Needless to say, there’s a lot of pressure to connect sex with love, established relationships, and a future. It’s insidious, and it’s ubiquitous, and the really dangerous thing is: it creates a whole world of unfulfillable expectations for those who want more than anything to make it true.
I’m not suggesting there’s no such thing as true love: I’ve seen it in action, I’ve felt it. Love is beautiful, messy, and it can make you the very best version of yourself, absolutely.
I’m not talking about that kind of love. I’m talking about the kind that leaves you trapped, and breaks you down, and asks more of you than you can give. The kind that isn’t love at all, but masquerades as it, because, it turns out, even in long-term, trusting, monogamous relationships, that narrative can be a destructive force that leaves damage strewn everywhere for years.

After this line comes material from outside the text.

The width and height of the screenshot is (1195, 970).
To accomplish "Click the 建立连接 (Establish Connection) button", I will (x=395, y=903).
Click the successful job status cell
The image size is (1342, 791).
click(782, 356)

The most toxic relationship I ever had lasted six years, three of which were spent living together. In retrospect, sex was always going to destroy that relationship, but, hey: we were in love! How damaging could the expectation of sex in a loving, committed relationship really be?

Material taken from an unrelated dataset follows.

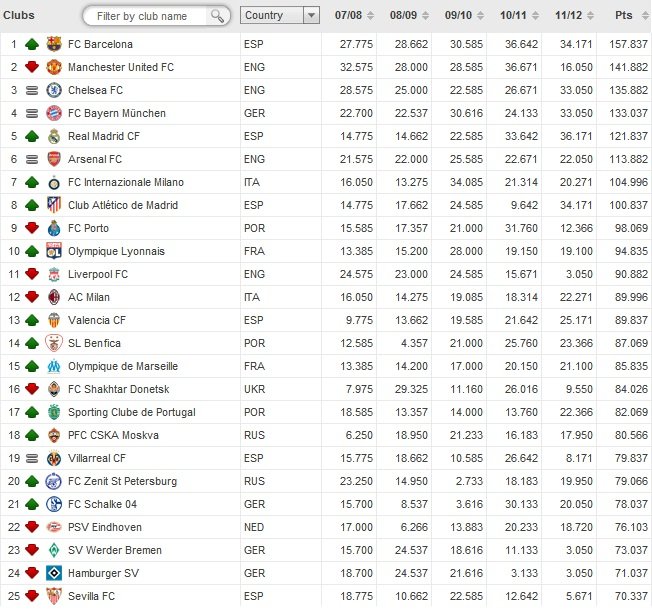Sort the table by Pts column
The width and height of the screenshot is (652, 611).
(x=630, y=16)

Turns out, the answer is very. His continual coaxing exhausted me, his freeze-outs guilted me into capitulating. Arguments about what a normal sex life looked like happened almost weekly. We were a couple, and sex was his to demand, or so I thought. That’s what the narrative had always taught me. I could no longer understand the new disconnect between my feelings and my wants. Instead of feeling desired, I felt hounded. Instead of feeling empowered, I felt powerless. My sex drive went from healthy to non-existent. My relationship with sex went from “complicated” to “apocalyptic.” My relationship with my boyfriend imploded.

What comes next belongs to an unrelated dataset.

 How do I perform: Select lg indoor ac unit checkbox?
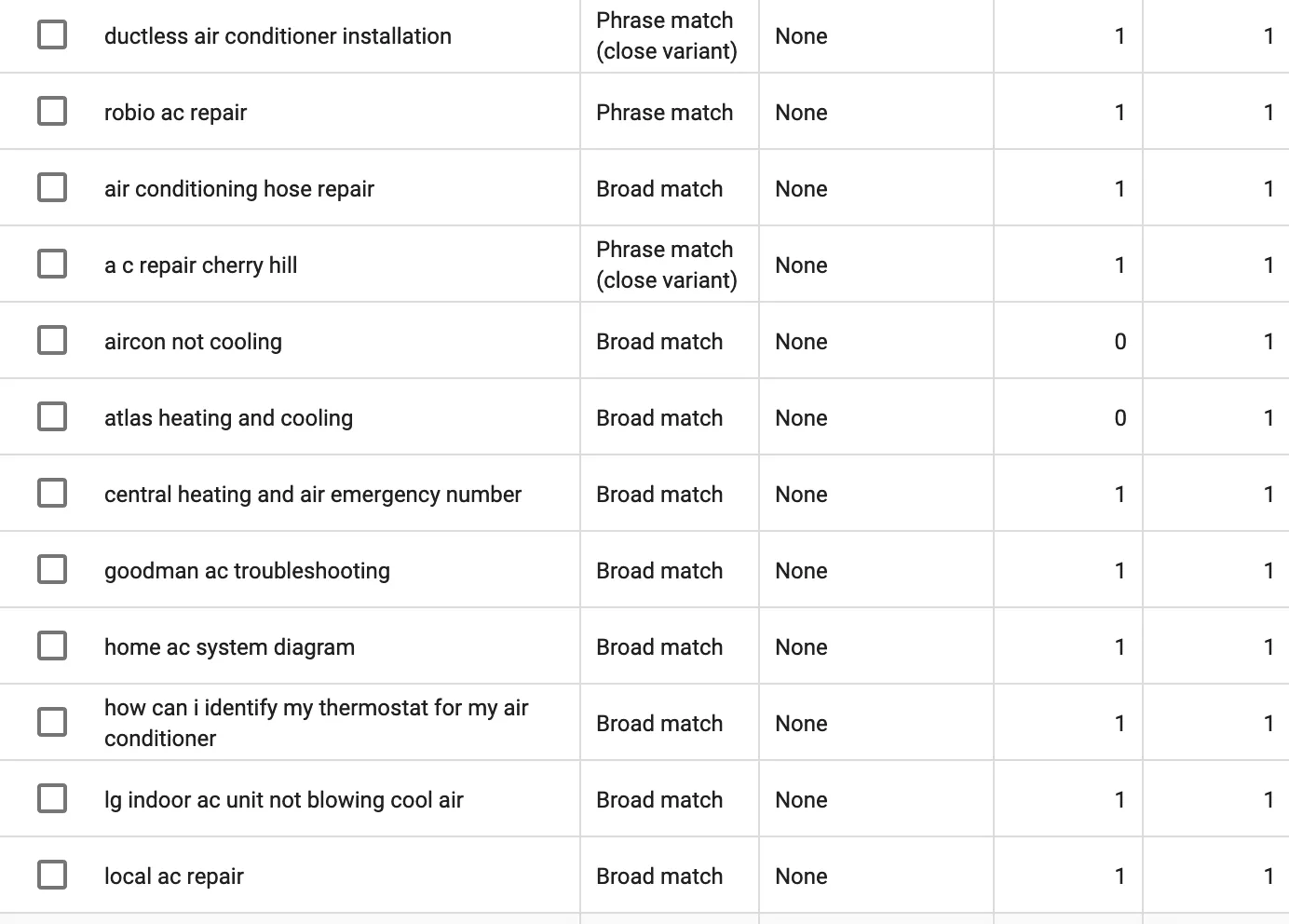coord(52,799)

After that, I didn’t precisely trust the narrative anymore. Instead of assuming I needed to be in love to want or enjoy sex, I eschewed the emotional aspect entirely. For the first time, I tried the mythical one-night stand … and nothing broke the next day. I didn’t feel like less of myself. I didn’t feel guilty. And then I stumbled into the complete opposite of what I had always been told was a healthy, normal relationship, and I’ve never felt happier, healthier, or more powerful.
There are no strings attached and no expectations. I see this person once a year, and we text every few weeks or so. There are zero repercussions for saying nah, not today. I don’t love him. I like him okay. When it all first started, I entertained romantic flights of fancy about finding a way to be together, to make it real, but then I realized it is real. It’s no less real for being non-monogamous and casual, all the things I had always been told were the wrong things to want. Sometimes he just gives me a deep-tissue massage that I dream of for the next twelve months as all the knots pile back up. We keep each other on track with cosplay creation and workout plans. But in the end, he knows next to nothing about me, and I know next to nothing about him, and we will probably keep casually sleeping together for as long as it stays fun, and then we’ll go our separate ways.
It’s almost impossible for me to express the relief I feel due to this unconventional arrangement. For the first time in years, I feel wanted, not just taken for granted. I get to choose my poison. Free of the expectation of sex, I have actually started to enjoy it again.
Break the narrative. Don’t do it for your partner, or because you’re expected to, or because the world thinks you should. Do it – or don’t do it – for you. It’s your decision. Don’t sell it for anything.